WORK REQUIRED
Print the listing in full, exactly as it stands.

RECORDS SHOWN
BEGIN
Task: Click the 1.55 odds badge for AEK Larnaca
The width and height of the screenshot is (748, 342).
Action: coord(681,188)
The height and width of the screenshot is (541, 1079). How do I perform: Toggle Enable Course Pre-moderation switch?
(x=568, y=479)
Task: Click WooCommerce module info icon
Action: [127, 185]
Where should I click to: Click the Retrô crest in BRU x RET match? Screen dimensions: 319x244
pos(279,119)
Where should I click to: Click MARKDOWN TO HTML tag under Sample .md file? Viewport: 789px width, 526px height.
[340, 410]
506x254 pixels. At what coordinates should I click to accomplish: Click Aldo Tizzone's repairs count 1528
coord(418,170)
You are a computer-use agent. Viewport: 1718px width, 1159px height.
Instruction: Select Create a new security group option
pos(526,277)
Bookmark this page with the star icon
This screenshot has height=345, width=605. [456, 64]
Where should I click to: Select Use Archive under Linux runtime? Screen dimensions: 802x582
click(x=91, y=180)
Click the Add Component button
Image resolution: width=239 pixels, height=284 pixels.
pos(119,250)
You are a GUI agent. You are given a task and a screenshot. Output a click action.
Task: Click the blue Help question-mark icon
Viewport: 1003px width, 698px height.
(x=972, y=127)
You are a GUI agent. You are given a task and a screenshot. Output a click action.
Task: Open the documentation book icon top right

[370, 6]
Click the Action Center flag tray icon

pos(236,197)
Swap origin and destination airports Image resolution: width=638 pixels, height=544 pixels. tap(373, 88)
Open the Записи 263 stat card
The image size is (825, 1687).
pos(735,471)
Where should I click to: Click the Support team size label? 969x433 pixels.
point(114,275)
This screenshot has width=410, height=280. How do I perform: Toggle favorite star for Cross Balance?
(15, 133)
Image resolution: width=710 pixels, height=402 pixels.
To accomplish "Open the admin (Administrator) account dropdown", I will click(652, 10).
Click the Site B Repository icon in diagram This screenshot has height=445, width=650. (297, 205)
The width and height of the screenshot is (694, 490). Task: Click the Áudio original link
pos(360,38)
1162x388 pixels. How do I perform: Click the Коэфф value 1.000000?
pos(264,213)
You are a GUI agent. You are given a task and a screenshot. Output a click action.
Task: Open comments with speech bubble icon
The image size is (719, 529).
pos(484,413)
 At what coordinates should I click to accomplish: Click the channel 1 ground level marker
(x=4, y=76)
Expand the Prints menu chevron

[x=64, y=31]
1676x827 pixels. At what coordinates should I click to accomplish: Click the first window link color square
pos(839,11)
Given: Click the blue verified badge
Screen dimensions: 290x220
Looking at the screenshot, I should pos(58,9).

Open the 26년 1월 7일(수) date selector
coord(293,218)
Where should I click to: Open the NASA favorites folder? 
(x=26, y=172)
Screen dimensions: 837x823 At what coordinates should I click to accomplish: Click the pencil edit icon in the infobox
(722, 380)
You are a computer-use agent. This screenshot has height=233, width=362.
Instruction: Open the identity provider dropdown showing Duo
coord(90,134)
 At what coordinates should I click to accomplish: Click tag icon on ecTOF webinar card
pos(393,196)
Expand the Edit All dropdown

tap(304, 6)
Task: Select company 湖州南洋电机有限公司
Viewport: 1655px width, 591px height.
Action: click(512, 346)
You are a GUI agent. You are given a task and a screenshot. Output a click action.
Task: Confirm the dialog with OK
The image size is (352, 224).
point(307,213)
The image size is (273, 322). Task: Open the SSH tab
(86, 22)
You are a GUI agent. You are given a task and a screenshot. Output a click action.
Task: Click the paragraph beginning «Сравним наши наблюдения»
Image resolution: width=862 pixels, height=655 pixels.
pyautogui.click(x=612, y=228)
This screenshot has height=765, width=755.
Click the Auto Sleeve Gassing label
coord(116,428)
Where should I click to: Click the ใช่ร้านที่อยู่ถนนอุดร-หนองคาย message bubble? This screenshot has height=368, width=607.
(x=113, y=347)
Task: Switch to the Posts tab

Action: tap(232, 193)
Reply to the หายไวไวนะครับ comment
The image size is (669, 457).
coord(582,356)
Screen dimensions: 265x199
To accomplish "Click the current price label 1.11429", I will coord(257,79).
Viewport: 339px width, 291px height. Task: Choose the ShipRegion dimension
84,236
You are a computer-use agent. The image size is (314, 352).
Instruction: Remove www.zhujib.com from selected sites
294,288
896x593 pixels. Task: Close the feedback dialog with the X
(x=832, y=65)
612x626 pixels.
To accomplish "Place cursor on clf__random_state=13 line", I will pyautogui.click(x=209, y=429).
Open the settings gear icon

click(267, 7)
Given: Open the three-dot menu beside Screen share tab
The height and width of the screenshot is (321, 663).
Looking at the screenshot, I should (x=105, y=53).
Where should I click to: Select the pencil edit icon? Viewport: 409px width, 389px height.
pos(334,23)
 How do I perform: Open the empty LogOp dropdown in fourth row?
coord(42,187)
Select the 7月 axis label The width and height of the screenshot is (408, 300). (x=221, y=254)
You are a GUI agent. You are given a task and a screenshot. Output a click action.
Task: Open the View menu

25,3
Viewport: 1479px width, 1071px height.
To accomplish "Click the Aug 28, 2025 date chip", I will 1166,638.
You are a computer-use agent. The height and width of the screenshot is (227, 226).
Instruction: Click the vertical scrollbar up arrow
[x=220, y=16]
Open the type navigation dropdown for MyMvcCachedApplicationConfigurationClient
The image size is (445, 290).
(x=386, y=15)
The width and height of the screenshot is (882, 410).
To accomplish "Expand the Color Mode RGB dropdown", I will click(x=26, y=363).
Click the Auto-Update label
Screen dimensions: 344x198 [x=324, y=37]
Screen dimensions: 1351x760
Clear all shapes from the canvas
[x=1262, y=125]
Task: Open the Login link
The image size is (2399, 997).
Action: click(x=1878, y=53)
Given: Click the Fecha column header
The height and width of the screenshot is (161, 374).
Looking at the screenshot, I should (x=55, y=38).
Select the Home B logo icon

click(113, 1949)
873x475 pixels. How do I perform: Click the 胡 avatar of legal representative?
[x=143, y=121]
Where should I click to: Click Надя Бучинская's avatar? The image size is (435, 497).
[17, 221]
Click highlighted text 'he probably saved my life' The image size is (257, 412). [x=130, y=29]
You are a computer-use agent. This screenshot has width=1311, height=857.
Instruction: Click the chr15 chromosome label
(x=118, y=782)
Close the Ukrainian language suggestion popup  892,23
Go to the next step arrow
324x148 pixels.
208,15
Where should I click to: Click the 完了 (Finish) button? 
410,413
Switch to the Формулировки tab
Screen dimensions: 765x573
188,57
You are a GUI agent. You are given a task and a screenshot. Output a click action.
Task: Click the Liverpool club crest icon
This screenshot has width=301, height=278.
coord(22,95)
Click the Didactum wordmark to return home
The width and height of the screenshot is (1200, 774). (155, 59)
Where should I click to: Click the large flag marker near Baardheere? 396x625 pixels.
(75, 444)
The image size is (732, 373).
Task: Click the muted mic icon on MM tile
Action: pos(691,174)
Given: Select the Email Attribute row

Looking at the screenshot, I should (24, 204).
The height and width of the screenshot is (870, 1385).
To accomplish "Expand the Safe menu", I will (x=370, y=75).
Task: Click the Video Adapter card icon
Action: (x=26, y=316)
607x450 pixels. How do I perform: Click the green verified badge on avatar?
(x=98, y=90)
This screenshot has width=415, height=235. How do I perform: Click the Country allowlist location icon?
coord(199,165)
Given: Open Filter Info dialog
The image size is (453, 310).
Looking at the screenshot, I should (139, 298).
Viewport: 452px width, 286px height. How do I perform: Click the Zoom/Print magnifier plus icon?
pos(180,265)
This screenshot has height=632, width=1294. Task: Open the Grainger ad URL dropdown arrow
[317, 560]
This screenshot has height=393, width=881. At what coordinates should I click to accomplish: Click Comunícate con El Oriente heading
END
TASK SOLUTION
Task: Click the 1.55 odds badge for AEK Larnaca
The width and height of the screenshot is (748, 342).
Action: coord(681,188)
The height and width of the screenshot is (541, 1079). How do I perform: Toggle Enable Course Pre-moderation switch?
(x=568, y=479)
Task: Click WooCommerce module info icon
Action: [127, 185]
Where should I click to: Click the Retrô crest in BRU x RET match? Screen dimensions: 319x244
pos(279,119)
Where should I click to: Click MARKDOWN TO HTML tag under Sample .md file? Viewport: 789px width, 526px height.
[340, 410]
506x254 pixels. At what coordinates should I click to accomplish: Click Aldo Tizzone's repairs count 1528
coord(418,170)
You are a computer-use agent. Viewport: 1718px width, 1159px height.
Instruction: Select Create a new security group option
pos(526,277)
Bookmark this page with the star icon
This screenshot has height=345, width=605. [456, 64]
Where should I click to: Select Use Archive under Linux runtime? Screen dimensions: 802x582
click(x=91, y=180)
Click the Add Component button
Image resolution: width=239 pixels, height=284 pixels.
pos(119,250)
You are a GUI agent. You are given a task and a screenshot. Output a click action.
Task: Click the blue Help question-mark icon
Viewport: 1003px width, 698px height.
(x=972, y=127)
You are a GUI agent. You are given a task and a screenshot. Output a click action.
Task: Open the documentation book icon top right

[370, 6]
Click the Action Center flag tray icon

pos(236,197)
Swap origin and destination airports Image resolution: width=638 pixels, height=544 pixels. tap(373, 88)
Open the Записи 263 stat card
The image size is (825, 1687).
pos(735,471)
Where should I click to: Click the Support team size label? 969x433 pixels.
point(114,275)
This screenshot has width=410, height=280. How do I perform: Toggle favorite star for Cross Balance?
(15, 133)
Image resolution: width=710 pixels, height=402 pixels.
To accomplish "Open the admin (Administrator) account dropdown", I will click(652, 10).
Click the Site B Repository icon in diagram This screenshot has height=445, width=650. (297, 205)
The width and height of the screenshot is (694, 490). Task: Click the Áudio original link
pos(360,38)
1162x388 pixels. How do I perform: Click the Коэфф value 1.000000?
pos(264,213)
You are a GUI agent. You are given a task and a screenshot. Output a click action.
Task: Open comments with speech bubble icon
The image size is (719, 529).
pos(484,413)
 At what coordinates should I click to accomplish: Click the channel 1 ground level marker
(x=4, y=76)
Expand the Prints menu chevron

[x=64, y=31]
1676x827 pixels. At what coordinates should I click to accomplish: Click the first window link color square
pos(839,11)
Given: Click the blue verified badge
Screen dimensions: 290x220
Looking at the screenshot, I should pos(58,9).

Open the 26년 1월 7일(수) date selector
coord(293,218)
Where should I click to: Open the NASA favorites folder? 
(x=26, y=172)
Screen dimensions: 837x823 At what coordinates should I click to accomplish: Click the pencil edit icon in the infobox
(722, 380)
You are a computer-use agent. This screenshot has height=233, width=362.
Instruction: Open the identity provider dropdown showing Duo
coord(90,134)
 At what coordinates should I click to accomplish: Click tag icon on ecTOF webinar card
pos(393,196)
Expand the Edit All dropdown

tap(304, 6)
Task: Select company 湖州南洋电机有限公司
Viewport: 1655px width, 591px height.
Action: click(512, 346)
You are a GUI agent. You are given a task and a screenshot. Output a click action.
Task: Confirm the dialog with OK
The image size is (352, 224).
point(307,213)
The image size is (273, 322). Task: Open the SSH tab
(86, 22)
You are a GUI agent. You are given a task and a screenshot. Output a click action.
Task: Click the paragraph beginning «Сравним наши наблюдения»
Image resolution: width=862 pixels, height=655 pixels.
pyautogui.click(x=612, y=228)
This screenshot has height=765, width=755.
Click the Auto Sleeve Gassing label
coord(116,428)
Where should I click to: Click the ใช่ร้านที่อยู่ถนนอุดร-หนองคาย message bubble? This screenshot has height=368, width=607.
(x=113, y=347)
Task: Switch to the Posts tab

Action: tap(232, 193)
Reply to the หายไวไวนะครับ comment
The image size is (669, 457).
coord(582,356)
Screen dimensions: 265x199
To accomplish "Click the current price label 1.11429", I will coord(257,79).
Viewport: 339px width, 291px height. Task: Choose the ShipRegion dimension
84,236
You are a computer-use agent. The image size is (314, 352).
Instruction: Remove www.zhujib.com from selected sites
294,288
896x593 pixels. Task: Close the feedback dialog with the X
(x=832, y=65)
612x626 pixels.
To accomplish "Place cursor on clf__random_state=13 line", I will pyautogui.click(x=209, y=429).
Open the settings gear icon

click(267, 7)
Given: Open the three-dot menu beside Screen share tab
The height and width of the screenshot is (321, 663).
Looking at the screenshot, I should (x=105, y=53).
Where should I click to: Select the pencil edit icon? Viewport: 409px width, 389px height.
pos(334,23)
 How do I perform: Open the empty LogOp dropdown in fourth row?
coord(42,187)
Select the 7月 axis label The width and height of the screenshot is (408, 300). (x=221, y=254)
You are a GUI agent. You are given a task and a screenshot. Output a click action.
Task: Open the View menu

25,3
Viewport: 1479px width, 1071px height.
To accomplish "Click the Aug 28, 2025 date chip", I will 1166,638.
You are a computer-use agent. The height and width of the screenshot is (227, 226).
Instruction: Click the vertical scrollbar up arrow
[x=220, y=16]
Open the type navigation dropdown for MyMvcCachedApplicationConfigurationClient
The image size is (445, 290).
(x=386, y=15)
The width and height of the screenshot is (882, 410).
To accomplish "Expand the Color Mode RGB dropdown", I will click(x=26, y=363).
Click the Auto-Update label
Screen dimensions: 344x198 [x=324, y=37]
Screen dimensions: 1351x760
Clear all shapes from the canvas
[x=1262, y=125]
Task: Open the Login link
The image size is (2399, 997).
Action: click(x=1878, y=53)
Given: Click the Fecha column header
The height and width of the screenshot is (161, 374).
Looking at the screenshot, I should (x=55, y=38).
Select the Home B logo icon

click(113, 1949)
873x475 pixels. How do I perform: Click the 胡 avatar of legal representative?
[x=143, y=121]
Where should I click to: Click Надя Бучинская's avatar? The image size is (435, 497).
[17, 221]
Click highlighted text 'he probably saved my life' The image size is (257, 412). [x=130, y=29]
You are a computer-use agent. This screenshot has width=1311, height=857.
Instruction: Click the chr15 chromosome label
(x=118, y=782)
Close the Ukrainian language suggestion popup  892,23
Go to the next step arrow
324x148 pixels.
208,15
Where should I click to: Click the 完了 (Finish) button? 
410,413
Switch to the Формулировки tab
Screen dimensions: 765x573
188,57
You are a GUI agent. You are given a task and a screenshot. Output a click action.
Task: Click the Liverpool club crest icon
This screenshot has width=301, height=278.
coord(22,95)
Click the Didactum wordmark to return home
The width and height of the screenshot is (1200, 774). (155, 59)
Where should I click to: Click the large flag marker near Baardheere? 396x625 pixels.
(75, 444)
The image size is (732, 373).
Task: Click the muted mic icon on MM tile
Action: pos(691,174)
Given: Select the Email Attribute row

Looking at the screenshot, I should (24, 204).
The height and width of the screenshot is (870, 1385).
To accomplish "Expand the Safe menu", I will (x=370, y=75).
Task: Click the Video Adapter card icon
Action: (x=26, y=316)
607x450 pixels. How do I perform: Click the green verified badge on avatar?
(x=98, y=90)
This screenshot has width=415, height=235. How do I perform: Click the Country allowlist location icon?
coord(199,165)
Given: Open Filter Info dialog
The image size is (453, 310).
Looking at the screenshot, I should (139, 298).
Viewport: 452px width, 286px height. How do I perform: Click the Zoom/Print magnifier plus icon?
pos(180,265)
This screenshot has height=632, width=1294. Task: Open the Grainger ad URL dropdown arrow
[317, 560]
This screenshot has height=393, width=881. At what coordinates should I click to accomplish: Click Comunícate con El Oriente heading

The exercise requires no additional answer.